Stevie Ray Vaughan chronology
| Live at the El Mocambo (1991) | Live from Austin, Texas (1995) | A Tribute to Stevie Ray Vaughan (1996) |

= Live from Austin, Texas (Stevie Ray Vaughan video) =

Live from Austin, Texas is a live video by Stevie Ray Vaughan and Double Trouble.
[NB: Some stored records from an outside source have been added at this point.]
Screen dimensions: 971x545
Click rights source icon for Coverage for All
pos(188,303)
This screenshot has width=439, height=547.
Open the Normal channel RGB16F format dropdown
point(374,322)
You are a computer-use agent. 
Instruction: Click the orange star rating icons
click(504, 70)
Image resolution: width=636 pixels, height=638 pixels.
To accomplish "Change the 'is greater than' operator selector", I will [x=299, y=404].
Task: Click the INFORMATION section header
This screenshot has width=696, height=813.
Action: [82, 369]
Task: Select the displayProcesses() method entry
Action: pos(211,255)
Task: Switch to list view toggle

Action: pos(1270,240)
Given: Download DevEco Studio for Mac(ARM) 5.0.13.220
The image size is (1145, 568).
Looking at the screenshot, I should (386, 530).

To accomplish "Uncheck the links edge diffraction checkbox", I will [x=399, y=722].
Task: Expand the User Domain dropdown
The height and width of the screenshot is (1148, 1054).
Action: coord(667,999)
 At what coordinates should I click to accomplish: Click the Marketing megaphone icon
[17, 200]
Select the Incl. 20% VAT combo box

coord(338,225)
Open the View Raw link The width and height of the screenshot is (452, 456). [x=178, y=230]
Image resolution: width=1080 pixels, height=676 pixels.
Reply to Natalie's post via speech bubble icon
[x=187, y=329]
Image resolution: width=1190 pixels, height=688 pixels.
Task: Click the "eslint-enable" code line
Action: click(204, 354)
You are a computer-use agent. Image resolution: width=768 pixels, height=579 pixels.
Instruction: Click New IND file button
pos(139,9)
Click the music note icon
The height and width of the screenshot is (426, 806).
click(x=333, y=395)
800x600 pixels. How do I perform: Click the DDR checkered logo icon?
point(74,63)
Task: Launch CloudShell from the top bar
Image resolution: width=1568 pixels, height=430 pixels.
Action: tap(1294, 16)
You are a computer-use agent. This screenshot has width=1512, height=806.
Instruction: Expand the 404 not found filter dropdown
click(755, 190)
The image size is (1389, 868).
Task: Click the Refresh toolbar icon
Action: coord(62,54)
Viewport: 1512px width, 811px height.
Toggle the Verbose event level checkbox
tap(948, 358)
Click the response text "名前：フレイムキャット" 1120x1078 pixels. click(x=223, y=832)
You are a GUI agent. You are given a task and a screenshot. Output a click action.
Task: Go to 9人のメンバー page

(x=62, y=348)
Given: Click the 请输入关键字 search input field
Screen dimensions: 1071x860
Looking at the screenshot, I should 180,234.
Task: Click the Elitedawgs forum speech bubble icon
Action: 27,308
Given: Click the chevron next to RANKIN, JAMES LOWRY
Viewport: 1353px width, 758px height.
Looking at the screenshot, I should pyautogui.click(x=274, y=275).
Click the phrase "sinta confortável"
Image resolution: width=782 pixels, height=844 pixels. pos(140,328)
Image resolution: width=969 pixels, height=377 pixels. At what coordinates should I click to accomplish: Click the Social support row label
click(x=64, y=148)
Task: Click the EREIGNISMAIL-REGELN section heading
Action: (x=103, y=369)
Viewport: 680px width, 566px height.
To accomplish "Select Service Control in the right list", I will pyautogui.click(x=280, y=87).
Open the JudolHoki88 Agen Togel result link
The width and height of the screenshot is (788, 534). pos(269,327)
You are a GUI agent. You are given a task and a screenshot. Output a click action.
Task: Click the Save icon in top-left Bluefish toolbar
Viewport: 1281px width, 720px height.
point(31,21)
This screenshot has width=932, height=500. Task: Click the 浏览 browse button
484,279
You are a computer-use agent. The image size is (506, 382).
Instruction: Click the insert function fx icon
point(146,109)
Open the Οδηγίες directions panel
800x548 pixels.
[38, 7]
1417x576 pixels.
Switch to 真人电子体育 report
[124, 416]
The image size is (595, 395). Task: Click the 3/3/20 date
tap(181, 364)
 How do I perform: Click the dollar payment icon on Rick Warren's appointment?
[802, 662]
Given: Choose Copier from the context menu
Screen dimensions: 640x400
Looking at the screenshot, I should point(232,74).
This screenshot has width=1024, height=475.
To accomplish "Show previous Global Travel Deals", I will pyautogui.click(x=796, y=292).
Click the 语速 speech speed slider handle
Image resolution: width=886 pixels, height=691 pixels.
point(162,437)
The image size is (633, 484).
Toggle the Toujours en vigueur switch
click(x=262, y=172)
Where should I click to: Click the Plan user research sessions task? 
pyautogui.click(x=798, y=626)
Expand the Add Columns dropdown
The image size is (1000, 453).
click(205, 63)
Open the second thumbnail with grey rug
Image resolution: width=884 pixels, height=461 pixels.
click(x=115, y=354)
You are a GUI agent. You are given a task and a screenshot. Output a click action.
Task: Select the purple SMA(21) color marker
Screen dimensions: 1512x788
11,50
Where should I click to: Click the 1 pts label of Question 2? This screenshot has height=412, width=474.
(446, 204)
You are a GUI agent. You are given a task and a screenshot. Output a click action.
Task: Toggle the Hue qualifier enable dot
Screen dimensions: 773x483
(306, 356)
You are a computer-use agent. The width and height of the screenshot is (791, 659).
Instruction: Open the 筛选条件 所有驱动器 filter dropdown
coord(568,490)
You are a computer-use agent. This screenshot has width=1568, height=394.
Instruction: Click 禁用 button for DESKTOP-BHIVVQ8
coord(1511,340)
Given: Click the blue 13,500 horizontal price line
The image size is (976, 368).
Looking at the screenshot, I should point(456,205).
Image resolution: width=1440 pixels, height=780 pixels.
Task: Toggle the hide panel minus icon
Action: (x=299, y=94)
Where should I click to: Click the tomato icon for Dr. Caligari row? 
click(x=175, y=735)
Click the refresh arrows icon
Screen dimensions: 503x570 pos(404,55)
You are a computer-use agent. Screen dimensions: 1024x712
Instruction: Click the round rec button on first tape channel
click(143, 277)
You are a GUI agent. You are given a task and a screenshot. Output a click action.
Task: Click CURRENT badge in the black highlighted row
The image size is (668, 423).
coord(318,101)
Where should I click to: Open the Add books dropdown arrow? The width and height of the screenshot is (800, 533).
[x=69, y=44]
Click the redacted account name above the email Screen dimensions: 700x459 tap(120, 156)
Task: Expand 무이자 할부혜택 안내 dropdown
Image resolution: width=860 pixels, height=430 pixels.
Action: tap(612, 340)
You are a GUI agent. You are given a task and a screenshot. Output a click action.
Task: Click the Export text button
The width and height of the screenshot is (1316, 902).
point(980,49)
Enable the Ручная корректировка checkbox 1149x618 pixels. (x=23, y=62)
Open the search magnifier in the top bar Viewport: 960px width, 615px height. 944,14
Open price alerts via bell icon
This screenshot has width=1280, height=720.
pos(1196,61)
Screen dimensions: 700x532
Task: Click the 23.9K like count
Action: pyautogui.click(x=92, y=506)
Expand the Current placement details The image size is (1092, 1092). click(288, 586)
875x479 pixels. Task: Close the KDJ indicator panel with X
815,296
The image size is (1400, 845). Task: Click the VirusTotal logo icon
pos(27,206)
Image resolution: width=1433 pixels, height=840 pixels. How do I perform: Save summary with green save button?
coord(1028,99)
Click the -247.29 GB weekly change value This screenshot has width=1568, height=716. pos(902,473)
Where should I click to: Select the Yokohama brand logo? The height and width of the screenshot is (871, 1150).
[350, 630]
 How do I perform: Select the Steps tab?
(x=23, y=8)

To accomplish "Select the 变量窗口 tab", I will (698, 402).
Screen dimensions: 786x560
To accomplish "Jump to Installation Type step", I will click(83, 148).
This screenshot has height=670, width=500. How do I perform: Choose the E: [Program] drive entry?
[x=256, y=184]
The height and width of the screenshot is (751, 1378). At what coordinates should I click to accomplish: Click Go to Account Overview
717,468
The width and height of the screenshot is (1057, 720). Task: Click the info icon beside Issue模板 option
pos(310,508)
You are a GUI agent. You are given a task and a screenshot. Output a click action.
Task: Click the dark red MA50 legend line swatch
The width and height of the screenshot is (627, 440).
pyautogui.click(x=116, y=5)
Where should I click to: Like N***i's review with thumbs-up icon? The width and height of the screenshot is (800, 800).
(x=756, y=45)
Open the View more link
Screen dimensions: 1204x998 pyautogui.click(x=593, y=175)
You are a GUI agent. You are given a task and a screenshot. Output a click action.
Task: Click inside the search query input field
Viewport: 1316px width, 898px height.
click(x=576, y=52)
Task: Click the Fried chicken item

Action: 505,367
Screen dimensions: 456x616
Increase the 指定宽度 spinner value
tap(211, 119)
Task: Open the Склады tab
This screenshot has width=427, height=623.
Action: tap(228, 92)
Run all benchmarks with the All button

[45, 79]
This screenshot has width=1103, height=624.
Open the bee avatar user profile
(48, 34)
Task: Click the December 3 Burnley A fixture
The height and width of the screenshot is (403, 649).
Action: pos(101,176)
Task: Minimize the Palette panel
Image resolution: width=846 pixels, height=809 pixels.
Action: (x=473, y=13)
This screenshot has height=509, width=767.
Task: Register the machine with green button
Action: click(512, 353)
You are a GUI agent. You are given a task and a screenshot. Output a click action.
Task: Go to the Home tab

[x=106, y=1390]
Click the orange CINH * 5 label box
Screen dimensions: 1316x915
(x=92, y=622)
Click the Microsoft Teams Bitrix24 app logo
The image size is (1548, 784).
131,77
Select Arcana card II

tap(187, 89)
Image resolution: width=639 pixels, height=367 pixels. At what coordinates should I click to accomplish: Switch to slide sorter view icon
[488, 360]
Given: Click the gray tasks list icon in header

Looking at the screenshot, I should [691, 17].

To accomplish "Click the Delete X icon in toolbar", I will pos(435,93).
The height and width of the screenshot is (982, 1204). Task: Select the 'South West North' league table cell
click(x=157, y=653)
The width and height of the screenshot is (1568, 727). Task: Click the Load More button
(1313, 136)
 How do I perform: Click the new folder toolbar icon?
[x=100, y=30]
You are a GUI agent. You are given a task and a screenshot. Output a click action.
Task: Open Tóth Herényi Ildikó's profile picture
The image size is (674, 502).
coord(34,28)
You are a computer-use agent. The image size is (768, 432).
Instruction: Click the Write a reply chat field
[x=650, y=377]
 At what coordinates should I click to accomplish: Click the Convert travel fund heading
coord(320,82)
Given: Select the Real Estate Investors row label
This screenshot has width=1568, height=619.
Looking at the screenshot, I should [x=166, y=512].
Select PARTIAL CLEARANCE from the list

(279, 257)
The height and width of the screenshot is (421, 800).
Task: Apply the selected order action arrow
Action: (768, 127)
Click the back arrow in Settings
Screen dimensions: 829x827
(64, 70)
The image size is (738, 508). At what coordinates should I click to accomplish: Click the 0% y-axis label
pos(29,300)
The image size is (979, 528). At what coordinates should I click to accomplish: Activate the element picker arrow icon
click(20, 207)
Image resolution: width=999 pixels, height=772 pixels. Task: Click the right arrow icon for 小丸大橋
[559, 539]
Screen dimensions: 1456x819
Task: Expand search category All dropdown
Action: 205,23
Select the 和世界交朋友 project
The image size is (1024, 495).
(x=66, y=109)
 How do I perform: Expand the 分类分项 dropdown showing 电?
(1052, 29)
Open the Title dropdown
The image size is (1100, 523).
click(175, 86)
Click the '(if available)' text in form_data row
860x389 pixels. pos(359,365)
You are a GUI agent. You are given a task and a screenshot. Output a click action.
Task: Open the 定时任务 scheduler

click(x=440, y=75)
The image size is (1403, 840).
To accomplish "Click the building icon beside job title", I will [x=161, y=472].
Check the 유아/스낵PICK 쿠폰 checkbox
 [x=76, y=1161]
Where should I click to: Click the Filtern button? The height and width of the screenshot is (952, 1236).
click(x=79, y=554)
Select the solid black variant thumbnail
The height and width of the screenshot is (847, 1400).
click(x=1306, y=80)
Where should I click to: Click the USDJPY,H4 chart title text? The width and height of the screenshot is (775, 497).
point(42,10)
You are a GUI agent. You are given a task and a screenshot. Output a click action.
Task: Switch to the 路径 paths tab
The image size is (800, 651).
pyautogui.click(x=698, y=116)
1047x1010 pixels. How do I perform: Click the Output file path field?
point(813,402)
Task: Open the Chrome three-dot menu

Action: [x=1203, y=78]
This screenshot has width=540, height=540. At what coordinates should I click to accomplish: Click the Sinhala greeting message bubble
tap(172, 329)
It is a retrospective of the band's two performances on Austin City Limits in 1983 and 1989. The film was released as a DVD on September 3, 1997.

==Track listing==
Tracks 1–3 were recorded on December 13, 1983. Tracks 4–9 recorded October 10, 1989.
1. "Pride and Joy" (Stevie Ray Vaughan)
2. "Texas Flood" (Larry Davis, Joseph Wade Scott)
3. "Voodoo Child (Slight Return)" (Jimi Hendrix)
4. "The House Is Rockin'" (Doyle Bramhall, Stevie Ray Vaughan)
5. "Tightrope" (Doyle Bramhall, Stevie Ray Vaughan)
6. "Leave My Girl Alone" (Buddy Guy)
7. "Cold Shot" (W. C. Clark, Michael Kindred)
8. "Crossfire" (Bill Carter, Ruth Ellsworth, Chris Layton, Tommy Shannon, Reese Wynans)
9. "Riviera Paradise" (Stevie Ray Vaughan)
10. "Tick Tock" (Jerry Lynn Williams, Jimmie Vaughan, Nile Rodgers)
11. "Little Wing" [music video] (Jimi Hendrix)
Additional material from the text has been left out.